UP registers two cases under new anti-conversion law
text_fieldsLucknow: The Uttar Pradesh police has registered two cases under the controversial Unlawful Religious Conversion Ordinance since its promulgation on Friday. However, the police has invoked the provisions under the new law for the cases registered much earlier.
The first case, was registered at Deorania police station on Saturday in Bareilly, which had originally been registered in 2019.
Dainik Baskar reported that a youth named Uvais was accused of luring the girl to convert. The accused is charged with coercion, undue influence, intimidation among others in the case.
According to reports, the police is searching for the accused who is absconding from home.
The girl, who lives in a village in Deoria was acquainted with Uvais. Both studied in the same college till inter. Family of the girl accuse Uvais of harassing her even after the girl moved to another college for further studies.

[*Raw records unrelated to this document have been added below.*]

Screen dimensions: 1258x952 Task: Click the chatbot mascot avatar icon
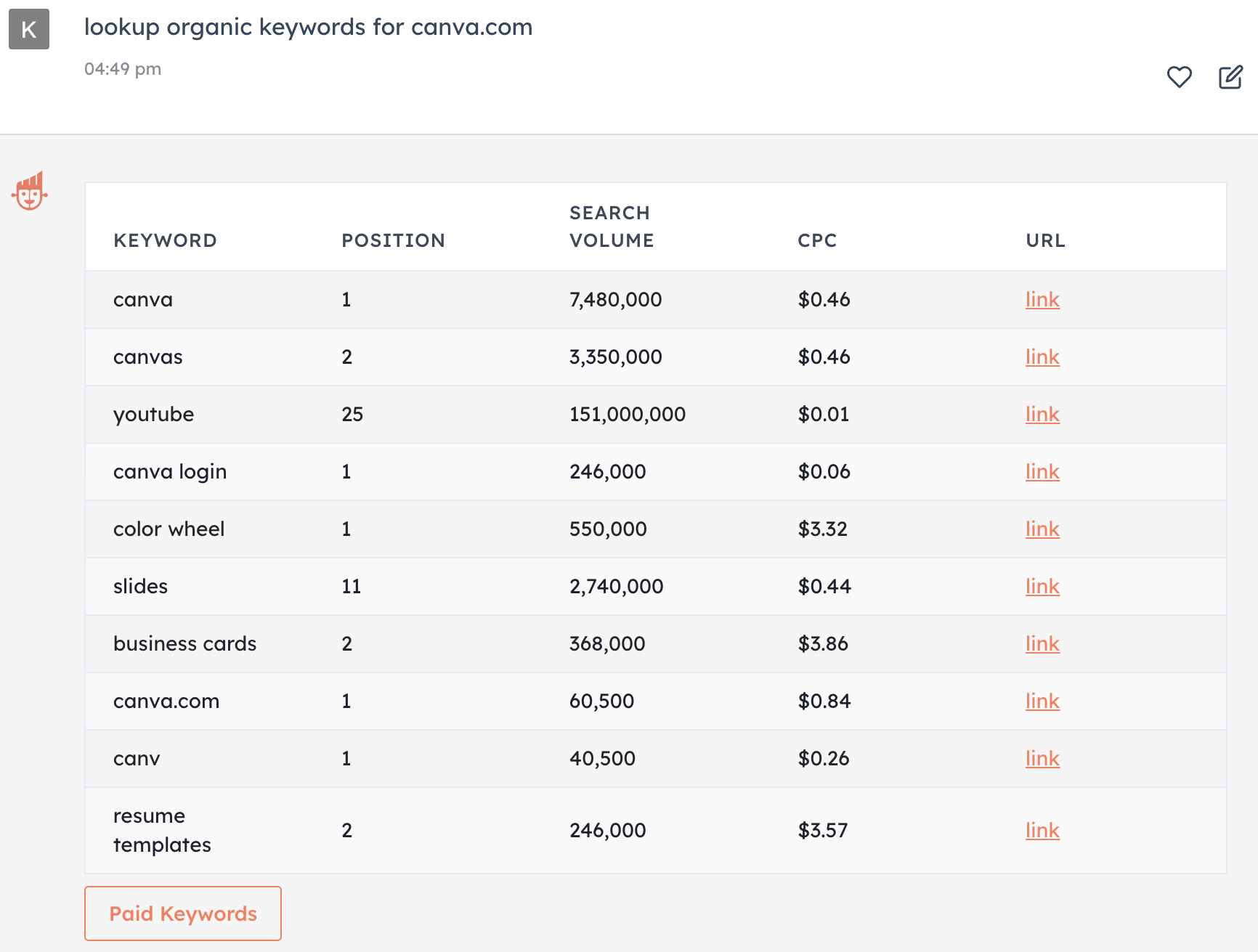click(x=29, y=192)
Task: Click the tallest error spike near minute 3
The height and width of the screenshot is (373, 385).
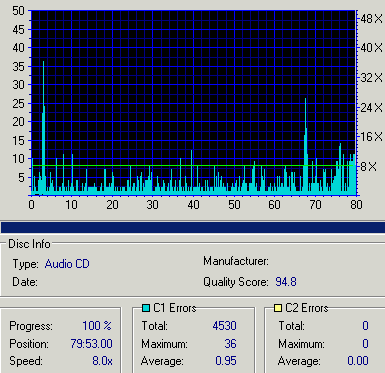Action: [43, 127]

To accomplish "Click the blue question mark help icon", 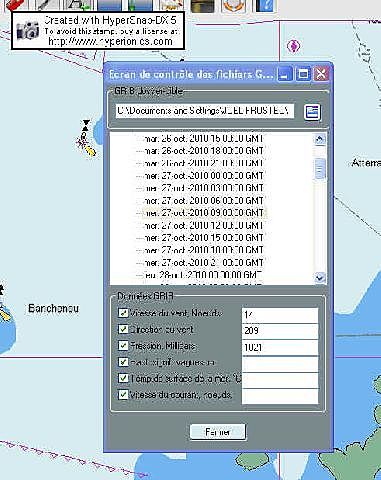I will point(265,6).
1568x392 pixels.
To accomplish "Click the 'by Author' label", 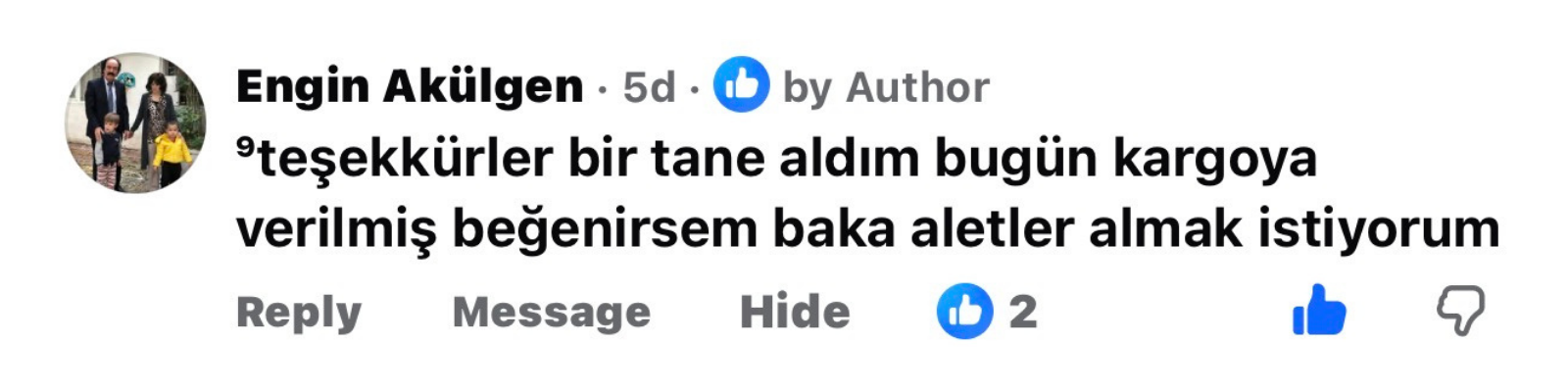I will tap(886, 88).
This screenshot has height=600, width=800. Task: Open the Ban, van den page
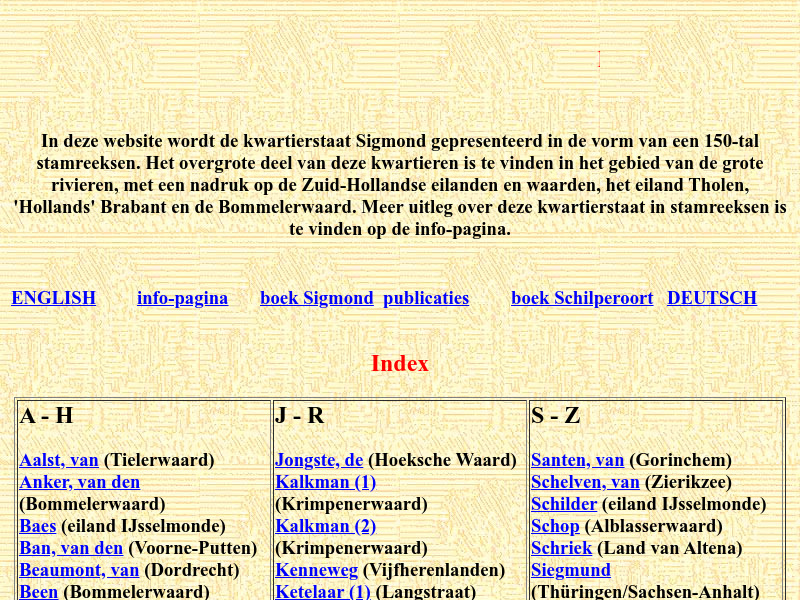[70, 548]
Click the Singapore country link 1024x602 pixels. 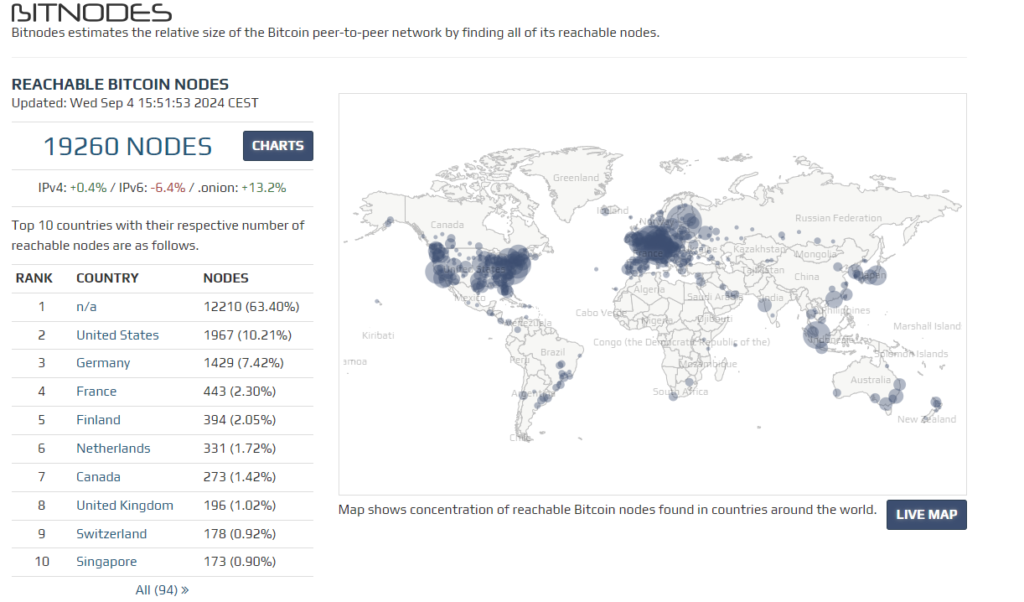click(106, 562)
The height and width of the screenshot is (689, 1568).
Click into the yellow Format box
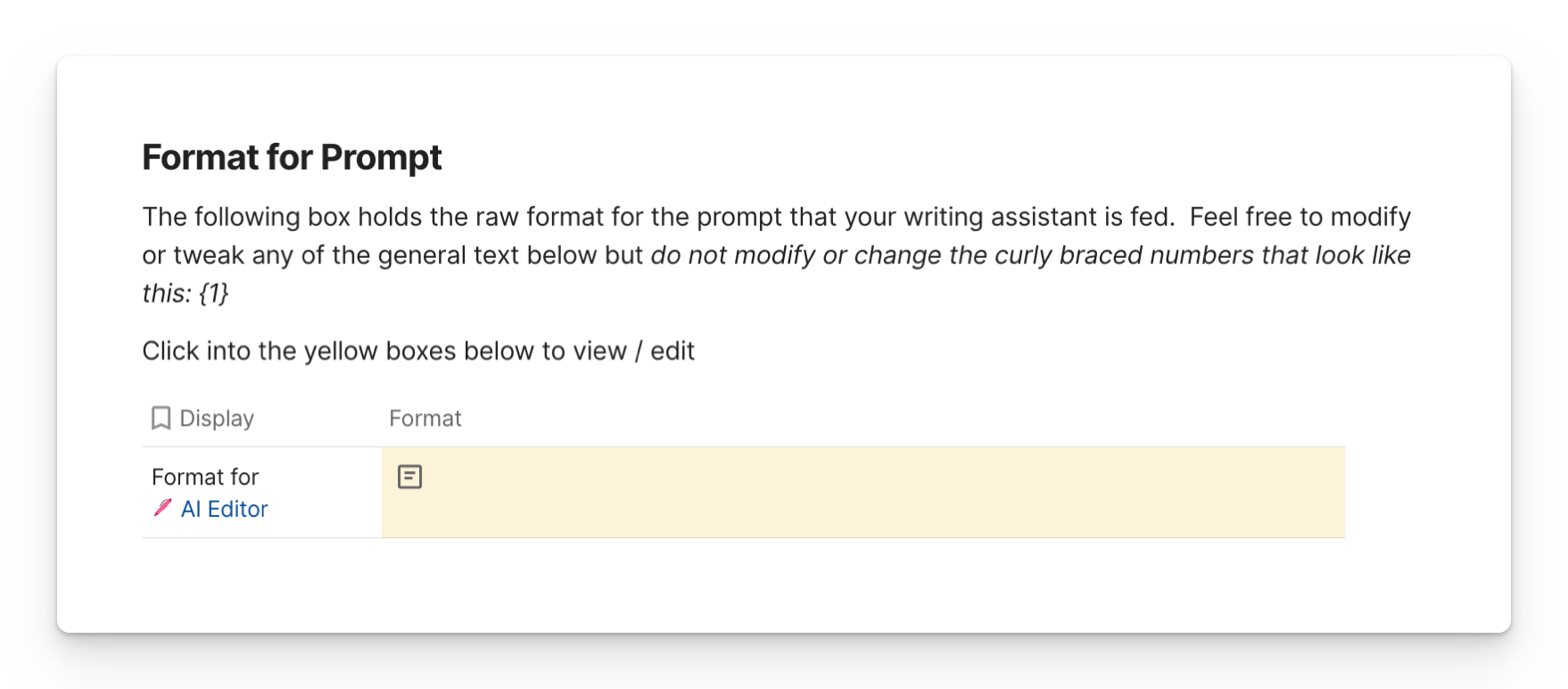[x=862, y=493]
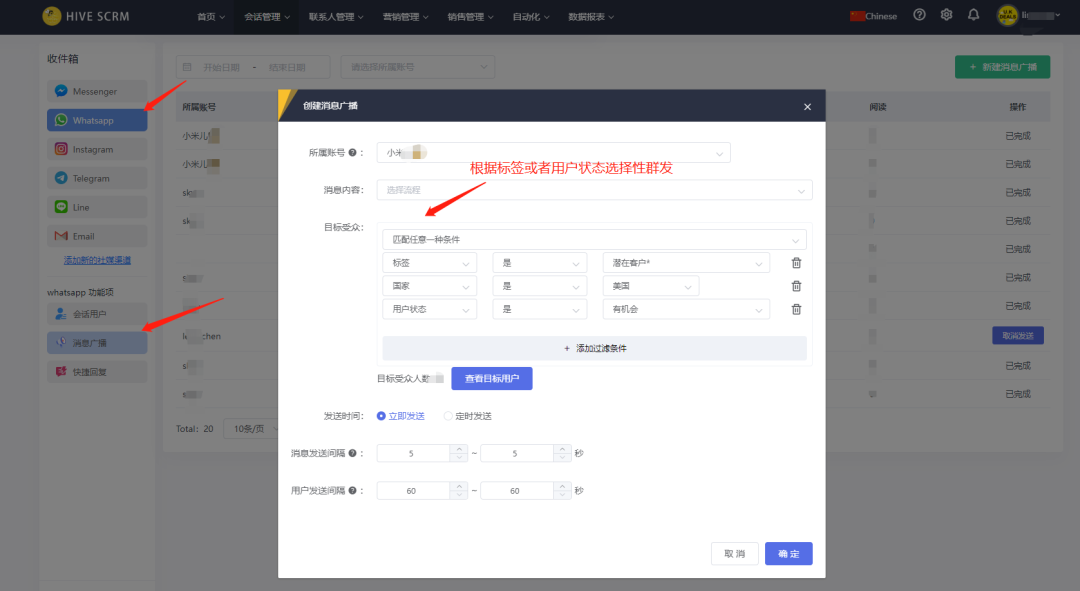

Despite the family's effort to withdraw the youth from the attempt, he refused to give-up. Eventually, the girl was married off to another guy in May. However, the Uvais continued to harass her and the family.
The Hindu quoted the girl's brother as saying that the family had not approached the police for the latest FIR, but that it was the police which came to their house to question them about the earlier case.
"Police came to our house. And said there was an old file lying (with them). Police told me they are taking him (father) to the police station for questioning for some investigation," the Hindu quoted him as saying.
The second case was registered on Monday at Izatnagar police station in Bareilly, according to Aaj Tak. As per the complaint, a marriage was consummated under fake identity. Although the case was registered earlier, new charges under the ordinance were imposed on the accused after promulgation of the ordinance.
Under the new law, coerced religious conversions will be treated as cognizable and non-bailable offences, with penalties up to 10 years in jail if the accused is found to have married through "misrepresentation, force, undue influence, coercion, allurement or other allegedly fraudulent means". Other violations in the law also mention that the guilty can be imprisoned for over a year extendable to five years with a fine of Rs 15,000. In case of unlawful conversion of a minor, or a woman of a Scheduled Caste or Scheduled Tribe community, the punishment could be extended to 10 years with a fine of Rs 25,000.
The law has stirred controversy across the country and many have raised concerns fearing the law may be devised against Muslim youth.
BSP supremo Mayawati on Monday demanded the UP government to reconsider the law.
"The new ordinance introduced in haste by the UP government against love jihad is riddled with doubts since religious conversion through compulsion or fraud has found no acceptability or respectability anywhere in the country," BSP chief said today in a Hindi tweet.
Meanwhile former Supreme Court judge Justice Madan B Lokur criticized the ordinance and described it as "placing on the backseat the freedom of choice and dignity".
Justice Lokur was delivering the Seventh Sunil Memorial Lecture held on November 29.
"Although 'love jihad' has no definition, one chief minister has defined it as 'Jihadis playing with the honour and dignity of our sisters and daughters by hiding their real names and identities'. Another chief minister went to the extent of saying that 'if these Jihadis don't mend their ways, it is the beginning of the journey to their graves'. Is this possible death sentence already pronounced sanctioned under the Constitution or by the law? This seems to be a resurgence of the trend of mob lynching...What about the freedom of choice? Why not declare a war on child marriage, which by definition is a forced marriage?", asked Justice Lokur.
"Our carefully-crafted dignity jurisprudence which has been assiduously developed by the Supreme Court over years is being given a cremation of the Hathras kind", he said.